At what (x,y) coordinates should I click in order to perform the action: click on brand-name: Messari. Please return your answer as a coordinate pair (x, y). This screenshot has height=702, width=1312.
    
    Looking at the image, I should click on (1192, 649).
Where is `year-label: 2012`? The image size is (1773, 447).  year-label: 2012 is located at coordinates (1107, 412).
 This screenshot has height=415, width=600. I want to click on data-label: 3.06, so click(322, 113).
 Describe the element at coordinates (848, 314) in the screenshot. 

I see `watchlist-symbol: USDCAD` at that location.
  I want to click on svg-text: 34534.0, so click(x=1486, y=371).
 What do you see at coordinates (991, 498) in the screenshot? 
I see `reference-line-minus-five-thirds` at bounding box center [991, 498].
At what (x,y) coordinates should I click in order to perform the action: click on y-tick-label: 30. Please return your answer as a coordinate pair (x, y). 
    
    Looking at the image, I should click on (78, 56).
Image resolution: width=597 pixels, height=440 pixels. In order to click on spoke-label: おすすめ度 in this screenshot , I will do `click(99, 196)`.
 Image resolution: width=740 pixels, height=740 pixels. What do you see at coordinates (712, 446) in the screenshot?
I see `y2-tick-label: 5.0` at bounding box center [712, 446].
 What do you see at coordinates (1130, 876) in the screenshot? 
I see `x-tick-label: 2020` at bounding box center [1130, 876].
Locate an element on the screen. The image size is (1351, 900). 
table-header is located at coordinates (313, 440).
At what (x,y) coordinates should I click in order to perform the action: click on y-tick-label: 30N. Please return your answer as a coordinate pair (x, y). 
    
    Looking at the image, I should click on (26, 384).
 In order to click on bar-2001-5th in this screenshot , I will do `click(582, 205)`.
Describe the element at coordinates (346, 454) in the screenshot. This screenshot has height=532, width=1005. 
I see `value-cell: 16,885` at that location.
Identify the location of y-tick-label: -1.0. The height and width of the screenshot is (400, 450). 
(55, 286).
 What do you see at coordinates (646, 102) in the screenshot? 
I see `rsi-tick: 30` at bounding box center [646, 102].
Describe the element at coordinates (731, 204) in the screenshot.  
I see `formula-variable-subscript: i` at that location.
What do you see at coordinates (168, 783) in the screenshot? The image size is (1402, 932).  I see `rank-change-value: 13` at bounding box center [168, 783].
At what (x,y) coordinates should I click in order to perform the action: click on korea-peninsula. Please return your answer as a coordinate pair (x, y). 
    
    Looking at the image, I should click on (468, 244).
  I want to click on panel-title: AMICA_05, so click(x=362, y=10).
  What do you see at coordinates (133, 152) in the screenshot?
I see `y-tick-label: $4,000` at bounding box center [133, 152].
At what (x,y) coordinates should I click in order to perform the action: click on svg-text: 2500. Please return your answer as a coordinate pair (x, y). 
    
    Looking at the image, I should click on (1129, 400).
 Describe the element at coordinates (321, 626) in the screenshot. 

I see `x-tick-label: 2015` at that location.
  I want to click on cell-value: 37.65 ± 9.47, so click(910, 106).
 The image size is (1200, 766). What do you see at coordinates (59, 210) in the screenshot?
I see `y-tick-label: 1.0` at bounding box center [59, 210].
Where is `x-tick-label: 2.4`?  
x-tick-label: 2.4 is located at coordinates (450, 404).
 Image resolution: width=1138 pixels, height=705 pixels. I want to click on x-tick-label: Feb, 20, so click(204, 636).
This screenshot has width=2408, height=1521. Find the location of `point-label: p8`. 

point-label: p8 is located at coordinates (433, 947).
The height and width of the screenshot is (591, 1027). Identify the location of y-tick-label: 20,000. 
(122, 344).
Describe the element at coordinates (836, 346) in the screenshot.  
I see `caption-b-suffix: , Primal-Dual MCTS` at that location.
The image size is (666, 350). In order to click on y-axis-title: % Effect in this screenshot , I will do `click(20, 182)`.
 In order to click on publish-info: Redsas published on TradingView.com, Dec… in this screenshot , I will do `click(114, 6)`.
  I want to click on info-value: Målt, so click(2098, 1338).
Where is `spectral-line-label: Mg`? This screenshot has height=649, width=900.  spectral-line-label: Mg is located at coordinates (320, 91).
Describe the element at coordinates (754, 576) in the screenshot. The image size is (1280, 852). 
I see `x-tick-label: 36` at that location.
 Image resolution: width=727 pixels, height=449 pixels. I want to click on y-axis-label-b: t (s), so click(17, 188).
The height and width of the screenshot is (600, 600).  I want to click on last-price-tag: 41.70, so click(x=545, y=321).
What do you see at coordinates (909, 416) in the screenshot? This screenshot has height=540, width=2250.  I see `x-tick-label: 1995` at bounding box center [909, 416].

• Written task: Write out the items above word for word, covering the stretch from the line that contains "What do you see at coordinates (168, 783)" through the line that contains "I want to click on info-value: Målt, so".

• Finished exercise:
What do you see at coordinates (168, 783) in the screenshot? The image size is (1402, 932).  I see `rank-change-value: 13` at bounding box center [168, 783].
At what (x,y) coordinates should I click in order to perform the action: click on korea-peninsula. Please return your answer as a coordinate pair (x, y). 
    
    Looking at the image, I should click on (468, 244).
  I want to click on panel-title: AMICA_05, so click(x=362, y=10).
  What do you see at coordinates (133, 152) in the screenshot?
I see `y-tick-label: $4,000` at bounding box center [133, 152].
At what (x,y) coordinates should I click in order to perform the action: click on svg-text: 2500. Please return your answer as a coordinate pair (x, y). 
    
    Looking at the image, I should click on (1129, 400).
 Describe the element at coordinates (321, 626) in the screenshot. 

I see `x-tick-label: 2015` at that location.
  I want to click on cell-value: 37.65 ± 9.47, so click(910, 106).
 The image size is (1200, 766). What do you see at coordinates (59, 210) in the screenshot?
I see `y-tick-label: 1.0` at bounding box center [59, 210].
Where is `x-tick-label: 2.4`?  
x-tick-label: 2.4 is located at coordinates (450, 404).
 Image resolution: width=1138 pixels, height=705 pixels. I want to click on x-tick-label: Feb, 20, so click(204, 636).
This screenshot has width=2408, height=1521. Find the location of `point-label: p8`. 

point-label: p8 is located at coordinates (433, 947).
The height and width of the screenshot is (591, 1027). Identify the location of y-tick-label: 20,000. 
(122, 344).
Describe the element at coordinates (836, 346) in the screenshot.  
I see `caption-b-suffix: , Primal-Dual MCTS` at that location.
The image size is (666, 350). In order to click on y-axis-title: % Effect in this screenshot , I will do `click(20, 182)`.
 In order to click on publish-info: Redsas published on TradingView.com, Dec… in this screenshot , I will do `click(114, 6)`.
  I want to click on info-value: Målt, so click(2098, 1338).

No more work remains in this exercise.